> Instructions to follow
Word for word, print all of the lines below.

Saved entries:
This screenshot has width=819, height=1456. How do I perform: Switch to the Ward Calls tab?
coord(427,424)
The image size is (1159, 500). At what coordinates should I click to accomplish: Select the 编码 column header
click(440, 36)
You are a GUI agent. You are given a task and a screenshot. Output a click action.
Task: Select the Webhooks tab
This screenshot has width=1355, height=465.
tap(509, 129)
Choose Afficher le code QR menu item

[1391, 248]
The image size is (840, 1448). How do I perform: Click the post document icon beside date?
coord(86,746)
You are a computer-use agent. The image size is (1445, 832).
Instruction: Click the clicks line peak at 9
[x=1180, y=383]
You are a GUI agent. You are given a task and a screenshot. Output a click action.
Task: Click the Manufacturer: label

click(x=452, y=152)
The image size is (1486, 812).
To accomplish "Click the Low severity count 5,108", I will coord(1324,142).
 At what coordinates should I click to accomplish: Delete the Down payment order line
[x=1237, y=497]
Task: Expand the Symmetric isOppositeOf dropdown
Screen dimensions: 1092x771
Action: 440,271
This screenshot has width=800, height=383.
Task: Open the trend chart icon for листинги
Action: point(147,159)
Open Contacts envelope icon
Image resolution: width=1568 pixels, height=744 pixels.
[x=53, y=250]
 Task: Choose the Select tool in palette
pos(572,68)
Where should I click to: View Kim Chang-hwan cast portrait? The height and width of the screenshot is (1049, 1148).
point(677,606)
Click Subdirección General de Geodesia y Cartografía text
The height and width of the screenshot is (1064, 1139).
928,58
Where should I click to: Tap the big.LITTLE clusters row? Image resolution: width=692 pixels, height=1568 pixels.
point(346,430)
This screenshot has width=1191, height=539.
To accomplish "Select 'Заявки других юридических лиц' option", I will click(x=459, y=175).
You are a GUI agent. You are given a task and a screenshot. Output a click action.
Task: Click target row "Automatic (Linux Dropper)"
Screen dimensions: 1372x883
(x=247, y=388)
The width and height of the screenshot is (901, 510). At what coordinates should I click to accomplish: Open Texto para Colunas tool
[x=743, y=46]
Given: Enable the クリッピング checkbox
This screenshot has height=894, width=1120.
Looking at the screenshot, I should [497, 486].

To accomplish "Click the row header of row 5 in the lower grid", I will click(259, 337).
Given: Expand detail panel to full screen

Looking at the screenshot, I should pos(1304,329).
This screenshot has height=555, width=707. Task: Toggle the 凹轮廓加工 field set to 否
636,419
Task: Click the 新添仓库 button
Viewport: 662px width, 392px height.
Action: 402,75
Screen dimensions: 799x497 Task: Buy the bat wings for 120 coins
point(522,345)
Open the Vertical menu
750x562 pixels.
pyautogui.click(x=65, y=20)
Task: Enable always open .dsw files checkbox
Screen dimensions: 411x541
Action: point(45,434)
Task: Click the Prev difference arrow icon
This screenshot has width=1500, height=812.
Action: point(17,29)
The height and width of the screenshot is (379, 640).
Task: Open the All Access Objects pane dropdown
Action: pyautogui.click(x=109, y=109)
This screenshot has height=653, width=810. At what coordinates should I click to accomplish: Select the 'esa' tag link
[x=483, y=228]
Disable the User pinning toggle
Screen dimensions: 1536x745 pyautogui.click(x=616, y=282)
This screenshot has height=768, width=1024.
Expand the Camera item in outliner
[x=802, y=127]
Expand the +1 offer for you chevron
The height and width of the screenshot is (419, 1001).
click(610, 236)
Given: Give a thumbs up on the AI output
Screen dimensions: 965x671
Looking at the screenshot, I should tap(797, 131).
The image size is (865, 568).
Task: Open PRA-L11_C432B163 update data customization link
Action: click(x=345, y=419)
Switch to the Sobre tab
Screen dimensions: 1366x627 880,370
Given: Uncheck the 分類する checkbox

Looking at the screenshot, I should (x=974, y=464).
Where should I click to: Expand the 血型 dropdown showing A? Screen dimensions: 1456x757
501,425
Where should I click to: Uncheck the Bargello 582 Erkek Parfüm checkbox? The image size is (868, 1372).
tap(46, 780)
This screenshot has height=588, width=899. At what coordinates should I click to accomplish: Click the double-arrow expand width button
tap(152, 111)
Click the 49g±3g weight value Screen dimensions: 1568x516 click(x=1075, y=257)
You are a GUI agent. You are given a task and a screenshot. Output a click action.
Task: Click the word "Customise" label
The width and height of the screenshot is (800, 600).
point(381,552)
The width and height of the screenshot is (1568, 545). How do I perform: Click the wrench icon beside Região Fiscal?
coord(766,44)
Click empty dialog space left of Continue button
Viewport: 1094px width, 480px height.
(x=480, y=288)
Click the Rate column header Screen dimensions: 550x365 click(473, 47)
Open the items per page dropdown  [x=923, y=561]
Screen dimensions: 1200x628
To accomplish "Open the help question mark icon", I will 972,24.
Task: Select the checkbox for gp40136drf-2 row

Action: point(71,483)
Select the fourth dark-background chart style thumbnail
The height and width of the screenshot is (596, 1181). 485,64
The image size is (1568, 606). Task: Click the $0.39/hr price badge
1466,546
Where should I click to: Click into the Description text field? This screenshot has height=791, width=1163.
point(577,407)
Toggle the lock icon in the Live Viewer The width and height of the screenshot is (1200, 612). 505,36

> Task result
This screenshot has width=819, height=1456. How do I perform: Switch to the Ward Calls tab?
coord(427,424)
The image size is (1159, 500). At what coordinates should I click to accomplish: Select the 编码 column header
click(440, 36)
You are a GUI agent. You are given a task and a screenshot. Output a click action.
Task: Select the Webhooks tab
This screenshot has width=1355, height=465.
tap(509, 129)
Choose Afficher le code QR menu item

[1391, 248]
The image size is (840, 1448). How do I perform: Click the post document icon beside date?
coord(86,746)
You are a computer-use agent. The image size is (1445, 832).
Instruction: Click the clicks line peak at 9
[x=1180, y=383]
You are a GUI agent. You are given a task and a screenshot. Output a click action.
Task: Click the Manufacturer: label

click(x=452, y=152)
The image size is (1486, 812).
To accomplish "Click the Low severity count 5,108", I will coord(1324,142).
 At what coordinates should I click to accomplish: Delete the Down payment order line
[x=1237, y=497]
Task: Expand the Symmetric isOppositeOf dropdown
Screen dimensions: 1092x771
Action: 440,271
This screenshot has width=800, height=383.
Task: Open the trend chart icon for листинги
Action: point(147,159)
Open Contacts envelope icon
Image resolution: width=1568 pixels, height=744 pixels.
[x=53, y=250]
 Task: Choose the Select tool in palette
pos(572,68)
Where should I click to: View Kim Chang-hwan cast portrait? The height and width of the screenshot is (1049, 1148).
point(677,606)
Click Subdirección General de Geodesia y Cartografía text
The height and width of the screenshot is (1064, 1139).
928,58
Where should I click to: Tap the big.LITTLE clusters row? Image resolution: width=692 pixels, height=1568 pixels.
point(346,430)
This screenshot has width=1191, height=539.
To accomplish "Select 'Заявки других юридических лиц' option", I will click(x=459, y=175).
You are a GUI agent. You are given a task and a screenshot. Output a click action.
Task: Click target row "Automatic (Linux Dropper)"
Screen dimensions: 1372x883
(x=247, y=388)
The width and height of the screenshot is (901, 510). At what coordinates should I click to accomplish: Open Texto para Colunas tool
[x=743, y=46]
Given: Enable the クリッピング checkbox
This screenshot has height=894, width=1120.
Looking at the screenshot, I should [497, 486].

To accomplish "Click the row header of row 5 in the lower grid", I will click(259, 337).
Given: Expand detail panel to full screen

Looking at the screenshot, I should pos(1304,329).
This screenshot has height=555, width=707. Task: Toggle the 凹轮廓加工 field set to 否
636,419
Task: Click the 新添仓库 button
Viewport: 662px width, 392px height.
Action: 402,75
Screen dimensions: 799x497 Task: Buy the bat wings for 120 coins
point(522,345)
Open the Vertical menu
750x562 pixels.
pyautogui.click(x=65, y=20)
Task: Enable always open .dsw files checkbox
Screen dimensions: 411x541
Action: point(45,434)
Task: Click the Prev difference arrow icon
This screenshot has width=1500, height=812.
Action: point(17,29)
The height and width of the screenshot is (379, 640).
Task: Open the All Access Objects pane dropdown
Action: pyautogui.click(x=109, y=109)
This screenshot has height=653, width=810. At what coordinates should I click to accomplish: Select the 'esa' tag link
[x=483, y=228]
Disable the User pinning toggle
Screen dimensions: 1536x745 pyautogui.click(x=616, y=282)
This screenshot has height=768, width=1024.
Expand the Camera item in outliner
[x=802, y=127]
Expand the +1 offer for you chevron
The height and width of the screenshot is (419, 1001).
click(610, 236)
Given: Give a thumbs up on the AI output
Screen dimensions: 965x671
Looking at the screenshot, I should tap(797, 131).
The image size is (865, 568).
Task: Open PRA-L11_C432B163 update data customization link
Action: click(x=345, y=419)
Switch to the Sobre tab
Screen dimensions: 1366x627 880,370
Given: Uncheck the 分類する checkbox

Looking at the screenshot, I should (x=974, y=464).
Where should I click to: Expand the 血型 dropdown showing A? Screen dimensions: 1456x757
501,425
Where should I click to: Uncheck the Bargello 582 Erkek Parfüm checkbox? The image size is (868, 1372).
tap(46, 780)
This screenshot has height=588, width=899. At what coordinates should I click to accomplish: Click the double-arrow expand width button
tap(152, 111)
Click the 49g±3g weight value Screen dimensions: 1568x516 click(x=1075, y=257)
You are a GUI agent. You are given a task and a screenshot. Output a click action.
Task: Click the word "Customise" label
The width and height of the screenshot is (800, 600).
point(381,552)
The width and height of the screenshot is (1568, 545). How do I perform: Click the wrench icon beside Região Fiscal?
coord(766,44)
Click empty dialog space left of Continue button
Viewport: 1094px width, 480px height.
(x=480, y=288)
Click the Rate column header Screen dimensions: 550x365 click(473, 47)
Open the items per page dropdown  [x=923, y=561]
Screen dimensions: 1200x628
To accomplish "Open the help question mark icon", I will 972,24.
Task: Select the checkbox for gp40136drf-2 row

Action: point(71,483)
Select the fourth dark-background chart style thumbnail
The height and width of the screenshot is (596, 1181). 485,64
The image size is (1568, 606). Task: Click the $0.39/hr price badge
1466,546
Where should I click to: Click into the Description text field? This screenshot has height=791, width=1163.
point(577,407)
Toggle the lock icon in the Live Viewer The width and height of the screenshot is (1200, 612). 505,36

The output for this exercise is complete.